[Pixel coordinate grounding data]
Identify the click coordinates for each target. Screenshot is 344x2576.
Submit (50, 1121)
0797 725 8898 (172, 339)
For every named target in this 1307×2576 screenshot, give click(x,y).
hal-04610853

* * *

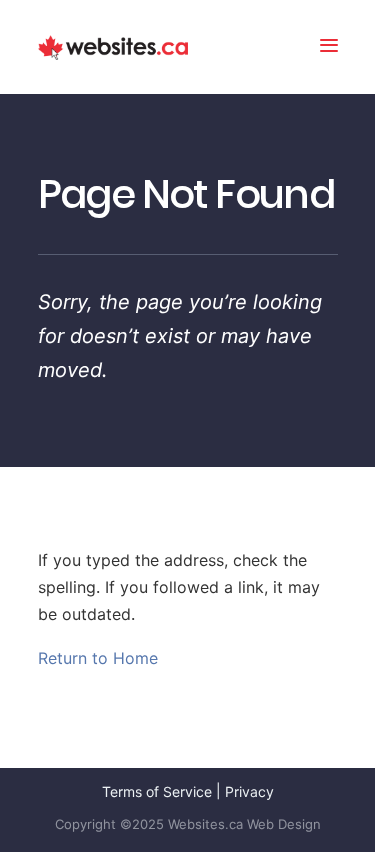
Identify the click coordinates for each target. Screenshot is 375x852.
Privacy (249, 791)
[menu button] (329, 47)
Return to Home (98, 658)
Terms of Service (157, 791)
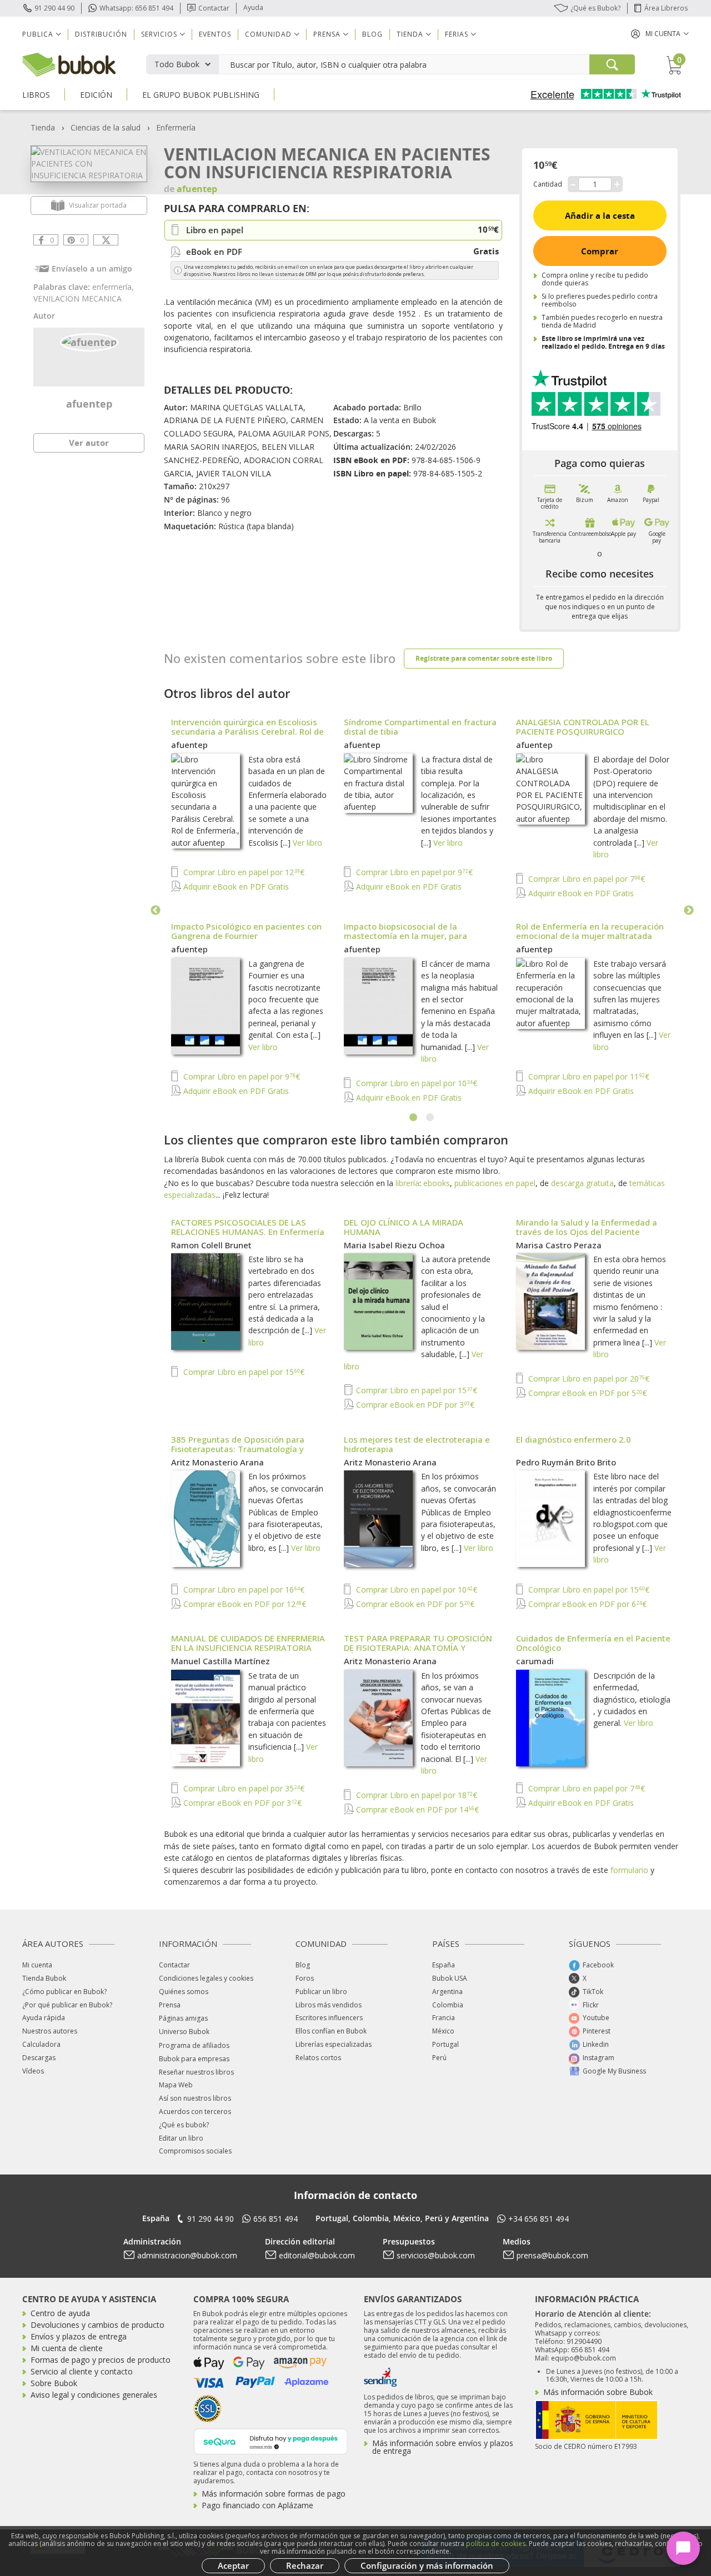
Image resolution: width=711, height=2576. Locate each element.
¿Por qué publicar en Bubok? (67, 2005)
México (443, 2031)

- ASSIGNED TASK -
Above are the records; return the lines in them from the one with "Return to Home (98, 658)" to the one with "México (443, 2031)", inclusive, exactly and without images.

- EXERCISE RESPONSE -
Return to Home (98, 658)
Terms of Service (157, 791)
Image resolution: width=711, height=2576. Locate each element.
¿Por qué publicar en Bubok? (67, 2005)
México (443, 2031)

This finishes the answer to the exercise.